DIRECTIONS
Copy the records below verbatim, from the first line through the line that contains "tap(192, 534)".

Dataset rows
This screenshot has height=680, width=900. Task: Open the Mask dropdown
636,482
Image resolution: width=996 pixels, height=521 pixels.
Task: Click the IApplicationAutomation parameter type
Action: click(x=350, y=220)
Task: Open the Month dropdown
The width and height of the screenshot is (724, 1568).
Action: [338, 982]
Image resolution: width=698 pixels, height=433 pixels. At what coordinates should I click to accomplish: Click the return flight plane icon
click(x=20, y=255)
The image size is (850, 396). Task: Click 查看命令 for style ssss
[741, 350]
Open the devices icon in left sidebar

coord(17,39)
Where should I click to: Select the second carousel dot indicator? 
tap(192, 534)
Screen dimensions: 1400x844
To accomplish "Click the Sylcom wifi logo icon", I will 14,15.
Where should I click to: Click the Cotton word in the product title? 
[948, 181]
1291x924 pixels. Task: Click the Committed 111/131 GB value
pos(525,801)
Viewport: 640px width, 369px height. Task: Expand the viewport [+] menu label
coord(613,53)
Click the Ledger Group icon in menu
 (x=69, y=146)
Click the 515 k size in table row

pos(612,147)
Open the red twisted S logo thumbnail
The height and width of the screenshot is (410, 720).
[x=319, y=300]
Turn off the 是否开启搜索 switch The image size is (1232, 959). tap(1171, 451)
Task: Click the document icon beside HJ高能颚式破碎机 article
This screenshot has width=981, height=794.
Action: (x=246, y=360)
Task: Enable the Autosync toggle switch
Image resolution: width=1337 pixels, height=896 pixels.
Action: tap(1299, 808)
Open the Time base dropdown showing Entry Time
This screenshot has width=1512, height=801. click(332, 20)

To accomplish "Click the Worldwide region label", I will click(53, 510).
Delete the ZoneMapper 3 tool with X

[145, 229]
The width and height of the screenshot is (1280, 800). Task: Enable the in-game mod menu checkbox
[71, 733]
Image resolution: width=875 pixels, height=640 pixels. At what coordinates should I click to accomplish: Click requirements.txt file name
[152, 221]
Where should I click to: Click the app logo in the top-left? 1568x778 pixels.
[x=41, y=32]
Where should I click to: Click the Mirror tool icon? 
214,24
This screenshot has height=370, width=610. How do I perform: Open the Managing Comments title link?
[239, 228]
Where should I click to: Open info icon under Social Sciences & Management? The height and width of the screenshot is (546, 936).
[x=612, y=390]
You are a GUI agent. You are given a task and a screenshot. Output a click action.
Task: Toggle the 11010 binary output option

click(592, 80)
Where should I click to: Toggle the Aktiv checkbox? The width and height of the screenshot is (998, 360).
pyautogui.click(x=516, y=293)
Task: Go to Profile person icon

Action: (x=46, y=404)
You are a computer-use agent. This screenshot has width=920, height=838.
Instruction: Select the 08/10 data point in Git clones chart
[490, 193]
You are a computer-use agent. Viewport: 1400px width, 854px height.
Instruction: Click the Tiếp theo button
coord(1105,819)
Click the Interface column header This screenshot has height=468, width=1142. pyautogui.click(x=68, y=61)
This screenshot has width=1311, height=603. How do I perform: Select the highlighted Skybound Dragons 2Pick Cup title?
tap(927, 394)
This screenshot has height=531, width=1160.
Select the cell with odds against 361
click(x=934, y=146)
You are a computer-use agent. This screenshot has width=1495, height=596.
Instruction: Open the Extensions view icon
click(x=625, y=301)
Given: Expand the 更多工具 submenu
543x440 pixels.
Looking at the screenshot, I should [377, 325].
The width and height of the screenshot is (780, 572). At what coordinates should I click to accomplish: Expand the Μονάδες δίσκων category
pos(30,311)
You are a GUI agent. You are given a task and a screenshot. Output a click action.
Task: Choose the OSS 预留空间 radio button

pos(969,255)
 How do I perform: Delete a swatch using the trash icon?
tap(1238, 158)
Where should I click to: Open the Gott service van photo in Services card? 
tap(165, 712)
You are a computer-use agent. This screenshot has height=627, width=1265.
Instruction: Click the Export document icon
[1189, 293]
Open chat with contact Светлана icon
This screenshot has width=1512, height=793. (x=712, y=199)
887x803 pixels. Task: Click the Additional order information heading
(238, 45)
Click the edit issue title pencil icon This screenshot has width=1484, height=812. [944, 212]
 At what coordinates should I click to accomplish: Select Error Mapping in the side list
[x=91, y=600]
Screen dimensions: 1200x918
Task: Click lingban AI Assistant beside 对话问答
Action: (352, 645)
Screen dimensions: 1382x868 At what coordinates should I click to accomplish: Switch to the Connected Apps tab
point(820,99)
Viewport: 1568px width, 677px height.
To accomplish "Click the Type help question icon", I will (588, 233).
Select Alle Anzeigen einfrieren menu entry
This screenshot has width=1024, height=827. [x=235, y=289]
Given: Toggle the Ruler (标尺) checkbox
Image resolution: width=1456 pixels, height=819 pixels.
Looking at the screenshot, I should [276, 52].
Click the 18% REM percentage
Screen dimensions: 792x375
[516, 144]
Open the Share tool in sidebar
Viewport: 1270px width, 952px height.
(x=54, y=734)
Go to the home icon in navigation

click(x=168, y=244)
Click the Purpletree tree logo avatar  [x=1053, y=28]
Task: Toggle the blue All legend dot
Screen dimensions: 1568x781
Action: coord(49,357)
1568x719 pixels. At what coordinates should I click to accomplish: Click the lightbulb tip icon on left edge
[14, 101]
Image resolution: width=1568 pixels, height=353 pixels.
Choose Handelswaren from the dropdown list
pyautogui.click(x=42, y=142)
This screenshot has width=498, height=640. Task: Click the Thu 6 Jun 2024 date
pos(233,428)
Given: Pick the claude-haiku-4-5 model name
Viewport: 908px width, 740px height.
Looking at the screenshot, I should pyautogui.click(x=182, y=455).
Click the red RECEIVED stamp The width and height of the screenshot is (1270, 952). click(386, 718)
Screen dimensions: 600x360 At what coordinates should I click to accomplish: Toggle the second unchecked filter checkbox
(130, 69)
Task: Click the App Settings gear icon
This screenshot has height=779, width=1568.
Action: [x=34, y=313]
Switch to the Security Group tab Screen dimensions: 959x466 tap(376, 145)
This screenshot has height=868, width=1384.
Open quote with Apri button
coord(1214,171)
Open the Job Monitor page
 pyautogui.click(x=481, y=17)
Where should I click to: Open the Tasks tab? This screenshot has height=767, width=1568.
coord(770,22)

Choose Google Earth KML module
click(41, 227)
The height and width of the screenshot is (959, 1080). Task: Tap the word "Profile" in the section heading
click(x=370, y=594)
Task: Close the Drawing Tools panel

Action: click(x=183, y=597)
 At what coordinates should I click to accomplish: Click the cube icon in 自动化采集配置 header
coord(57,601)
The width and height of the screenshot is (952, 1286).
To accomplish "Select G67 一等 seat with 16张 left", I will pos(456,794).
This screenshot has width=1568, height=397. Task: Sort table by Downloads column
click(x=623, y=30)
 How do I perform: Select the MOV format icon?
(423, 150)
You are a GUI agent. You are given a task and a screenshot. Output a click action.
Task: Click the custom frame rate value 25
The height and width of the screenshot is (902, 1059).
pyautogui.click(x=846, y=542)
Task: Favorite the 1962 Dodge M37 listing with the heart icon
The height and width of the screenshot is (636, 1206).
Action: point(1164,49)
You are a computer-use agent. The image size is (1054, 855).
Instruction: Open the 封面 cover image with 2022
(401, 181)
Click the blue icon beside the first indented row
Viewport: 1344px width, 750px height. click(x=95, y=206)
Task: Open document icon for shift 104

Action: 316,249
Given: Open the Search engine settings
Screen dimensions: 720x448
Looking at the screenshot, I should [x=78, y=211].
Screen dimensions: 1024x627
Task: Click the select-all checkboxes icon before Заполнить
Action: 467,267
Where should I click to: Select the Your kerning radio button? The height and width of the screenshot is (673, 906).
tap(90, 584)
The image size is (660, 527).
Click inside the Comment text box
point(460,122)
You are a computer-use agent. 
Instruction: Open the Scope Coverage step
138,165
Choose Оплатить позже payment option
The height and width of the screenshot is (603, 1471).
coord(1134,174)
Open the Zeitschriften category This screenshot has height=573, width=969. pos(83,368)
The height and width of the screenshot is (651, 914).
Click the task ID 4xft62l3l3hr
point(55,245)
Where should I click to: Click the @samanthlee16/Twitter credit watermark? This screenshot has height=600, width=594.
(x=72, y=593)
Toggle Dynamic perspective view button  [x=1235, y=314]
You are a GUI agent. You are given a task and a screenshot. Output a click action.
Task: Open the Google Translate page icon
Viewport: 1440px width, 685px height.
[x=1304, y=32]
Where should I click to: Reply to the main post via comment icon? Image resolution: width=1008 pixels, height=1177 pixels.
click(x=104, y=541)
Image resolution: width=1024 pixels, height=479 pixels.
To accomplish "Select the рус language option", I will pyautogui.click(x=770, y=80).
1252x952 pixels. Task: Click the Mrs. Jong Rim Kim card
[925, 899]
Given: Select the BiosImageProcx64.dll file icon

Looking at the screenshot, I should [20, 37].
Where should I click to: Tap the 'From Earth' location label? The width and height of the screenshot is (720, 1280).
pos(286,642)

WRITTEN ANSWER
This screenshot has height=680, width=900. Task: Open the Mask dropdown
636,482
Image resolution: width=996 pixels, height=521 pixels.
Task: Click the IApplicationAutomation parameter type
Action: click(x=350, y=220)
Task: Open the Month dropdown
The width and height of the screenshot is (724, 1568).
Action: [338, 982]
Image resolution: width=698 pixels, height=433 pixels. At what coordinates should I click to accomplish: Click the return flight plane icon
click(x=20, y=255)
The image size is (850, 396). Task: Click 查看命令 for style ssss
[741, 350]
Open the devices icon in left sidebar

coord(17,39)
Where should I click to: Select the second carousel dot indicator? 
tap(192, 534)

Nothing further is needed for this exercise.